The B-wing jolted as she loosed her torpedoes, the kick from the launch battling its continued acceleration. She fired a second volley and her head whipped hard enough to lash pain down her spine. As she fired a third time she pulsed her ion cannons and watched the radiant energy clusters speed toward the cruiser-carrier.
She was drifting aport from the off-center recoil and she strained against her harness, looking out the canopy, waiting to see the carrier ignite and its thrusters go dark.
Her console screeched at her. She smelled smoke and grease as her acceleration dropped to zero.
The torpedoes and ion blasts sailed beneath the cruiser-carrier and did no damage.
Out of fuel and out of chances, Chass na Chadic stared into the debris field as her B-wing floated uncontrolled among the junk of the Cerberon system. She screamed louder than her music and pounded her fist against the canopy as a TIE fighter raced by on its way to rejoin its mother ship, too busy to put a lone New Republic pilot out of her misery.
CHAPTER 12
LONG SHADOWS OF ASTRONOMICAL OBJECTS
I
Quell took long strides through the hangar but didn’t run. If she ran, she would be noticed. If she ran she would tumble onto the deck, skidding and bleeding as the Lodestar shook from turbolaser blasts. She circumvented loadlifters and fuel pumps, remembering a boy she’d once seen crushed in an accident aboard the Star Destroyer Pursuer after rebels had blown a passing asteroid, launching fire and debris into the hull. If she was going to die today—and the odds of that were increasing steadily—she hoped to die a pilot.

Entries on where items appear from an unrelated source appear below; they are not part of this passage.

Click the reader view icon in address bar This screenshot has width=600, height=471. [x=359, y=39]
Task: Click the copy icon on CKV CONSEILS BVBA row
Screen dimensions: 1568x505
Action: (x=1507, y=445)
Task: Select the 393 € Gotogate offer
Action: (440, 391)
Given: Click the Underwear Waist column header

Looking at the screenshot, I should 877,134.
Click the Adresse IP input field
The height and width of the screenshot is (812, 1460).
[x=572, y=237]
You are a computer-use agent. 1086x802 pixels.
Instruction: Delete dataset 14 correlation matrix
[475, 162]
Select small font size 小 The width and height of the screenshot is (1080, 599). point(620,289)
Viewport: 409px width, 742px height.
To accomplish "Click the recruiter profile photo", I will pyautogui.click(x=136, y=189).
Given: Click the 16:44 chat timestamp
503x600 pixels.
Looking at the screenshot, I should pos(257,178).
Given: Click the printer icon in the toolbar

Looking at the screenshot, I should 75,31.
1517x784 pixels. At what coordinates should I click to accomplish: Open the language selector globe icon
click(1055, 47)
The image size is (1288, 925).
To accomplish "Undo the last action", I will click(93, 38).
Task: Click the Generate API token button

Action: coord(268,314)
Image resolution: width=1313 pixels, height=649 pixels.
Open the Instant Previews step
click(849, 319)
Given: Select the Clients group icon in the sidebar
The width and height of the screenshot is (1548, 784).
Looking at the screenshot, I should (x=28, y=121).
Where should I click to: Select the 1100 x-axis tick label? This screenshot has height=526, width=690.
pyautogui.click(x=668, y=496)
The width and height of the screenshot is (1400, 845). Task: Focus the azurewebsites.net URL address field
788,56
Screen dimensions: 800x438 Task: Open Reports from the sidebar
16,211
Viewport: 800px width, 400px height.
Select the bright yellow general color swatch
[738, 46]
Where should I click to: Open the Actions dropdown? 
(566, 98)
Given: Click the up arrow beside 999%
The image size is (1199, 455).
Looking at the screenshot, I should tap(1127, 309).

She mounted the boarding ramp of the rusty freighter, hurried through the access corridor to the cockpit, and performed a cursory preflight check before igniting the engine and activating repulsors. With its squadrons already in flight the Lodestar’s hangar doors had been closed for combat, but as a squadron commander Quell had the codes to open them. She inputted the sequence an
d watched with satisfaction as the armored gates slid away to expose the void of space.
In the Empire no one would have waited to nullify her clearance after an accusation like the one Adan had delivered. But for all the New Republic Navy’s official embrace of rules and protocol, the Lodestar was crewed by the same rebels as always. For once, that fact was in her favor.
The battleship quaked. The freighter jerked in response, its repulsors whining as Quell attempted to keep it from smashing directly into a bulkhead or, worse, something liable to explode. She smelled ozone—power cells overloading—and ignored the odor, ignited a single thruster and maneuvered the vessel through the aperture and into open space.
The bay doors were shutting behind her as she set a course away from the Lodestar under the sickly light of turbolaser fire. She was intent enough on her task that she started when a voice asked, “Where are you taking us, exactly?”
The interrogation droid floated through the cockpit doorway. She’d forgotten about the machine—she’d assumed that it had accompanied Adan to the Lodestar’s medbay. “I have a mission,” she said, which was neither true nor an answer to the question. “Why are you still here?”
She banked hard, attempting to elude any enemy targeting sensors operating on visual input. The freighter had exited the Lodestar outside the Star Destroyer’s primary field of fire but an eager gunner might still find it. She heard the droid’s servos whirring in midair, then a thud and a harsh, low cry of pain.
“We’re still here because I was told I shouldn’t walk to the medbay,” Caern Adan hissed.